Beautiful river and coastal areas are often expensive places to live and few can afford high-priced "beachfront" property for their primary residence or cottage. Wind damage and flooding are obvious risks and the cost of insurance against those risks is far higher than elsewhere. We extend our best wishes to those lucky people who can afford locating in such desirable areas.

But along comes Congress considering a tax for fixing the inevitable wind and flood damage to pricey beachfront properties.

The bill, ironically coined the Homeowners and Taxpayers Protection Act of 2013 (H.R. 1101) and introduced by Congressman Sires, siphons away billions of dollars from insurance consumers across the country and uses these dollars to create a new national insurance fund. Bureaucrats could then choose to give the money in selected states for coastal rebuilding and public education, including reconstructing in regularly stricken catastrophe-prone areas. H.R. 1101 is a tax designed to preserve the private joy of beach living while getting other consumers to pay the inevitable cost of recovery after storms. Think of it this way:

  • Building in a catastrophe-prone area is dumb.

  • Frequently rebuilding in the same place is crazy.
  • Conning a sucker to pay for your folly -- priceless!
  • Some beach residents and some in the catastrophe recovery business will see the beauty in this attempted con. In fact, some coastal states have a tradition of looking for ways to spread their catastrophe costs to consumers living as far into dry lands as possible. For example, Florida has a poor history of aligning actuarial costs with insurance premiums -- pushing higher costs to lower-income consumer and those who live inland to makeup the financial shortfalls of state-run insurance programs. This national plan will do the same only on a national scale.

    To predict success or failure of such a national insurance fund, you only have to look at the current National Flood Insurance Program (NFIP). According to a General Accountability Office report, most NFIP policies are priced below water (so to speak). Pre-Sandy, the fund collected $3 billion in premiums each year, but owed the U.S. Treasury $18 billion. So much for taxpayer protection.

    In fact, the NFIP program is well-known for its bureaucratic senselessness -- repeatedly rebuilding the same damaged properties, again and again. One home, worth $70,000, filed 34 claims totaling $668,000 over a 32-year stretch. Maybe these homes should not be rebuilt or maybe they should be rebuilt to withstand storm damage. Instead, the program is too carefree about paying taxpayer money.

    The proposed national fund would be worse, because its funding would come from some consumers that have no coastal exposure and no responsibility for mitigating risk along the beach.
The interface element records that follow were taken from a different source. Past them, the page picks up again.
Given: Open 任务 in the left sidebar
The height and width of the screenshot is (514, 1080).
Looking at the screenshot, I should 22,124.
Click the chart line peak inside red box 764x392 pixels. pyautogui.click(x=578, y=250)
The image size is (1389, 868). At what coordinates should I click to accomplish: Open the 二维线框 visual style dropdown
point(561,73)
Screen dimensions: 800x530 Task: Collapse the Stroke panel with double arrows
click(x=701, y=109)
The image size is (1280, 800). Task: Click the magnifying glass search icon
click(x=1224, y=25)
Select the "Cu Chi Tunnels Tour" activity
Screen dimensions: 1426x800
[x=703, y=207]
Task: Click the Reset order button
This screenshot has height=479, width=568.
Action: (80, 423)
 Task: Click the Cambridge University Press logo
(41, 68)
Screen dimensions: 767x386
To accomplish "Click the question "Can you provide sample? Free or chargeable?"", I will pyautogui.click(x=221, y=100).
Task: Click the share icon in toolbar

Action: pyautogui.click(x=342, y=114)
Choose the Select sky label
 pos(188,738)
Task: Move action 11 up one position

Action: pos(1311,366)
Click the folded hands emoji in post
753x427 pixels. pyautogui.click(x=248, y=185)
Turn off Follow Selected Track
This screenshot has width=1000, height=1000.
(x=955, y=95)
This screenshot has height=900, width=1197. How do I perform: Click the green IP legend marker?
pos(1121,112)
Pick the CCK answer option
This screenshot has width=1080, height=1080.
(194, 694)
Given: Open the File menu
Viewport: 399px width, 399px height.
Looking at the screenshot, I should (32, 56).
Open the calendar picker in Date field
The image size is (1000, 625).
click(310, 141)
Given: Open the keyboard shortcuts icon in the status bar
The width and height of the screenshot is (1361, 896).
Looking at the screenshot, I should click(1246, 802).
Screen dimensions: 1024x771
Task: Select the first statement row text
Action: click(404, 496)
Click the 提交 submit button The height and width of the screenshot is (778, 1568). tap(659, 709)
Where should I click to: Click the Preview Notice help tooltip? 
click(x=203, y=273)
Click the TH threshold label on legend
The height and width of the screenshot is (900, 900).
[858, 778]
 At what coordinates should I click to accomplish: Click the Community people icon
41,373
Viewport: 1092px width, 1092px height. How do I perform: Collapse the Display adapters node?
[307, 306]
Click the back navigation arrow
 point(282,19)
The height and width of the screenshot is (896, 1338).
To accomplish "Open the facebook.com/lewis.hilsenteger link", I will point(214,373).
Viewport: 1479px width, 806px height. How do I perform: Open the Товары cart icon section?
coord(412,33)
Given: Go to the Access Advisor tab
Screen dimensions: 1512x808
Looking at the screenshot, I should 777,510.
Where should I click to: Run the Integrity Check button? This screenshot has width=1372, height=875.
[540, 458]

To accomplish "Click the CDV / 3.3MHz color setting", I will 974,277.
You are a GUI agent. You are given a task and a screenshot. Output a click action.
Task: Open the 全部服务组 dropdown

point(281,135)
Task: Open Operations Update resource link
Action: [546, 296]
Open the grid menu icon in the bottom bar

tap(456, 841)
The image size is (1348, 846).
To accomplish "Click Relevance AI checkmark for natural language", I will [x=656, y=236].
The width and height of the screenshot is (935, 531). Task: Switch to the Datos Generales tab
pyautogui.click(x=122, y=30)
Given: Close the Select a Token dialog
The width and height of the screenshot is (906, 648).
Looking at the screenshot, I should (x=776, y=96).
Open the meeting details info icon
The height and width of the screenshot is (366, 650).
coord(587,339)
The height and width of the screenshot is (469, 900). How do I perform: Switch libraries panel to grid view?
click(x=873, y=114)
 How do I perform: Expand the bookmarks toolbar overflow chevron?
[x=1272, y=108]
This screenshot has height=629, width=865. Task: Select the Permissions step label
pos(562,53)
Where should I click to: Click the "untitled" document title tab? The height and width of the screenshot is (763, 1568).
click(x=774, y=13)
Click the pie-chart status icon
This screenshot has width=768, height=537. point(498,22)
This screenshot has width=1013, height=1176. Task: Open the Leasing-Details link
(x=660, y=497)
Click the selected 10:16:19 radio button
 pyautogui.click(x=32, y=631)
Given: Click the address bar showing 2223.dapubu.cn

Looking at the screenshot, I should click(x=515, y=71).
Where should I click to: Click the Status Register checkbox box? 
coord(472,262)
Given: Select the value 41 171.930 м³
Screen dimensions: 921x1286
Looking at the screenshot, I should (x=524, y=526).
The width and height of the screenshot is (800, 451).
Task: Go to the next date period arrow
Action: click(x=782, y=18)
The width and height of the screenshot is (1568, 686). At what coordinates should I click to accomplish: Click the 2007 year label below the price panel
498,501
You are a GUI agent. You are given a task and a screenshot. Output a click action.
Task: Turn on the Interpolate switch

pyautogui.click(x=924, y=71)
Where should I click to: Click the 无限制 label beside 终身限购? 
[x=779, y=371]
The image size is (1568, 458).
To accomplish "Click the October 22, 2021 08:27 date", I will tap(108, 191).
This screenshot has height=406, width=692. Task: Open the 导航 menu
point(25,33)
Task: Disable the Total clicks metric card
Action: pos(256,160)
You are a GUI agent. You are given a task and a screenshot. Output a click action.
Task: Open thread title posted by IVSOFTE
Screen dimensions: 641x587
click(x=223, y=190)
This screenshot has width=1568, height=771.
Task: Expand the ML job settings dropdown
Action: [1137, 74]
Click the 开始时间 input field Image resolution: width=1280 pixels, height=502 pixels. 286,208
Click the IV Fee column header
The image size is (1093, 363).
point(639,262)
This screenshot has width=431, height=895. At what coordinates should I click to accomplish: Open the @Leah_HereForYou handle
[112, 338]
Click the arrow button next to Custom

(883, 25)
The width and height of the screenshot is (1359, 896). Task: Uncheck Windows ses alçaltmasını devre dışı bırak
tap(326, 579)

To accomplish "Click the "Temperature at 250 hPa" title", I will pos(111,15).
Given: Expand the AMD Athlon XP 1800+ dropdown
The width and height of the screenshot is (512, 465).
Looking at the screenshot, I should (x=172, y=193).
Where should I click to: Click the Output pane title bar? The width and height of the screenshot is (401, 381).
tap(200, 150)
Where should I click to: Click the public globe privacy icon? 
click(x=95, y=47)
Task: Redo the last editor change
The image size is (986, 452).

    The result encourages development along fragile coastal environments that serve as natural storm barriers. Furthermore, encouraging development along hurricane exposed coastal areas only serves to raise consumer prices for insurance by putting more property and lives at risk. Pushing these costs to consumers in other states only exacerbates this problem, by making coastal development insensitive to risk.

    In short, this plan will raise consumer insurance prices for all and ultimately put taxpayers on the hook for another bailout. Where is the taxpayer protection?

    If implemented, H.R. 1101 would be another big government program and it would be a losing proposition for both consumers and taxpayers. It's a beach house bailout, pure and simple.